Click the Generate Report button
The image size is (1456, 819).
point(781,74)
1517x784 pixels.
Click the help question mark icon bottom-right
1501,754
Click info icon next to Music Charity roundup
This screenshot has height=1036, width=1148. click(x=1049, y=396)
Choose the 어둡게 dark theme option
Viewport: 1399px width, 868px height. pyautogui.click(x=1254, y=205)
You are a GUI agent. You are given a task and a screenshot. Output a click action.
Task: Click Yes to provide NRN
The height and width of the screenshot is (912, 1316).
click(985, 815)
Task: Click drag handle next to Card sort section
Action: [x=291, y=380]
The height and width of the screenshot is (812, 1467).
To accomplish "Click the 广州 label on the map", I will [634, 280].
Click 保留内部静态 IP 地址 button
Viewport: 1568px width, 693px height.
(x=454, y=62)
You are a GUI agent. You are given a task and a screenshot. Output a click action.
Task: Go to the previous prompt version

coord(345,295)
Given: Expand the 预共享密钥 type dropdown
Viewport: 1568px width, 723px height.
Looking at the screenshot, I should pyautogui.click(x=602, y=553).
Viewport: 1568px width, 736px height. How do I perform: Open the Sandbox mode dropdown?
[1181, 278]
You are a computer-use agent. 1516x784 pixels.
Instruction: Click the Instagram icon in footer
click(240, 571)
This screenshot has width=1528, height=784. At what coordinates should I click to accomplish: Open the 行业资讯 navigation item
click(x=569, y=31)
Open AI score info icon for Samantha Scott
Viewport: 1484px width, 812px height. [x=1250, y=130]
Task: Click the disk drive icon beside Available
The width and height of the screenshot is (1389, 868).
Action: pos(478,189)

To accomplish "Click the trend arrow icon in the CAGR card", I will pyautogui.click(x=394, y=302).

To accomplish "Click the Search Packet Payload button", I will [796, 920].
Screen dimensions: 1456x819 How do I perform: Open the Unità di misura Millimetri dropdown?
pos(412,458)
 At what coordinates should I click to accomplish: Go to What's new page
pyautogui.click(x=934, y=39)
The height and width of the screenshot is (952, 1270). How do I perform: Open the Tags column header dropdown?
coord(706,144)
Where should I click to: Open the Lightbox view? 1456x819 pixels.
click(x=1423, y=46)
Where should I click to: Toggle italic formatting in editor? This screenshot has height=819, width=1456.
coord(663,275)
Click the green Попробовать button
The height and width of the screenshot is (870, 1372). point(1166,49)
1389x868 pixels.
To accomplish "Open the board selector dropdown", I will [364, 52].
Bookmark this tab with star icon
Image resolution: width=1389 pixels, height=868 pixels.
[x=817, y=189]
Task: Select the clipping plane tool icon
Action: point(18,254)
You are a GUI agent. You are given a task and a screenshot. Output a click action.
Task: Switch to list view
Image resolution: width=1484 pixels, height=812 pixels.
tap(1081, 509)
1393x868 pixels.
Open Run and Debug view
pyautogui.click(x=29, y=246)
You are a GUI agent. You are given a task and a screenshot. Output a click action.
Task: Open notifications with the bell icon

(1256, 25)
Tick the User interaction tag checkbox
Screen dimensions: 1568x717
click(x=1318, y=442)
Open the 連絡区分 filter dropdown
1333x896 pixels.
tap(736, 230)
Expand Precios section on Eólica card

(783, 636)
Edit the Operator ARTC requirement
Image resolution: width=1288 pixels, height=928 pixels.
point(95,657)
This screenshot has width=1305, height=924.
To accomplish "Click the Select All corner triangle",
---------------
• ACTIVITY: Nothing but the lines from the one with "Edit the Operator ARTC requirement" through the final line of the data above should be output, exactly as written.

• EXPECTED ANSWER:
Edit the Operator ARTC requirement
Image resolution: width=1288 pixels, height=928 pixels.
point(95,657)
This screenshot has width=1305, height=924.
To accomplish "Click the Select All corner triangle",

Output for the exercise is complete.